As just a couple of examples of the problems with the death statistics, I bring you New York and Pennsylvania.  On May 6, New York added 720 deaths on top of the 232 deaths reported for that day.  Where did the 720 come from?  It was an accumulation of prior deaths that had not been properly accounted for either due to misdiagnosed causes of deaths or deaths that had simply slipped through the reporting cracks.  So, not only does this adjustment screw up the historical data, it causes a large, spurious bump for New York (and to some extent for the whole US) on May 6.  On the other hand, Pennsylvania removed 201 deaths on April 23. These deaths were reclassified as probable cases that needed further investigation in order to be confirmed.

The number of daily deaths is below, including all the idiosyncracies like those mentioned above PLUS the vagueries of the weekly reporting oscillation.  I have also added a 7-day running average to try and at least smooth out the oscillations and some of the noise.  You'll note that, like the daily cases, the number of daily deaths followed the Gompertz model rather nicely up until about April 15.  At that point, it went approximately constant.  I find this interesting because that breakpoint lags the new cases by approximately 9 days: New cases went constant (on average) on about April 6 and the number of daily deaths went flat (on average) on about April 15.  That lag is approximately what you might expect between the time of diagnosis at a hospital (i.e, the case is severe enough to warrant an actual test) and when the patient dies.

The lagged correlation between daily deaths and daily new infections suggests that the flattening of both has some basis in reality and is not entirely due to testing.  None of this is a sure thing--far from it.  I'm just trying to infer what I can out of very messy data and statistics.  Do not take any of this as being anything close to definitive.  I can say that none of this would pass peer-review muster in a reputable scientific journal.  It's not that it's necessarily wrong, it's just that a much deeper and careful analysis of the raw data and the statistics are needed.  I don't have the time (or the inclination) for that.  I am rather sure that many future epidemiological Ph.D. theses will spring out of these data.

Finally, the cumulative number of deaths is shown below.  For now, the data is still following the Gompertz curve. The data had sagged slightly below the model for the last week or so.  This is consistent with the number of daily deaths falling below the modeled number, as seen in the daily death plot.  However, with the daily deaths now trending toward a constant, the data has caught up to the model, and may very well exceed the model.  The Gompertz model predicts a continued fall in deaths and, therefore, a slowing in the rate at which deaths accumulate.  The next week should be the truthteller.

If deaths do not continue to fall that suggests that the pandemic has indeed plateaued and is no longer decreasing.  After all the social distancing (and even give the handful renegade states and individual miscreants), the best we've been able to achieve is a plateau, not a decrease.  We've flattened the curve to a constant rate of increase rather than exponential.  What do you suppose will happen as restrictions are lifted?  It's not hard to make an educated guess at the answer to this question.  Ultimately, the death rate will let us know.  

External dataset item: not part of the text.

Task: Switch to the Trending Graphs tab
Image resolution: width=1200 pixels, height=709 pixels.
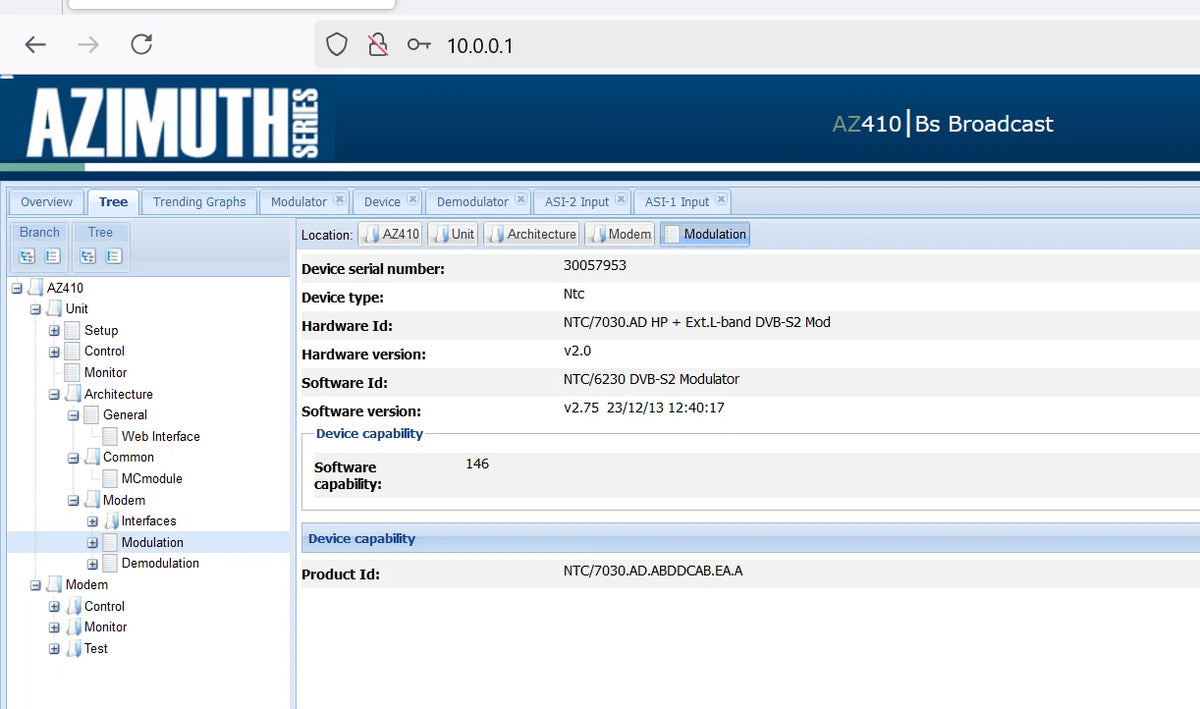Action: (x=199, y=202)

Unfortunately, there is a substantial lag between deaths and policy.  I've likened that lag to the light travel from distant stars.  When we see a star in the night sky, we are seeing that star as it was in the past when the light first left the star's surface.  That could be 100s or 1000s or millions of years ago!  It tells us nothing about what the star is doing now.  Death statistics are a time machine that tells us about reality a week or two weeks or perhaps three or more weeks ago.  People that die today are the result of the policies and the pandemic state put in place prior to them first becoming infected.  It takes time before changes in policy and the pandemic show up in the death statistics.  But they will.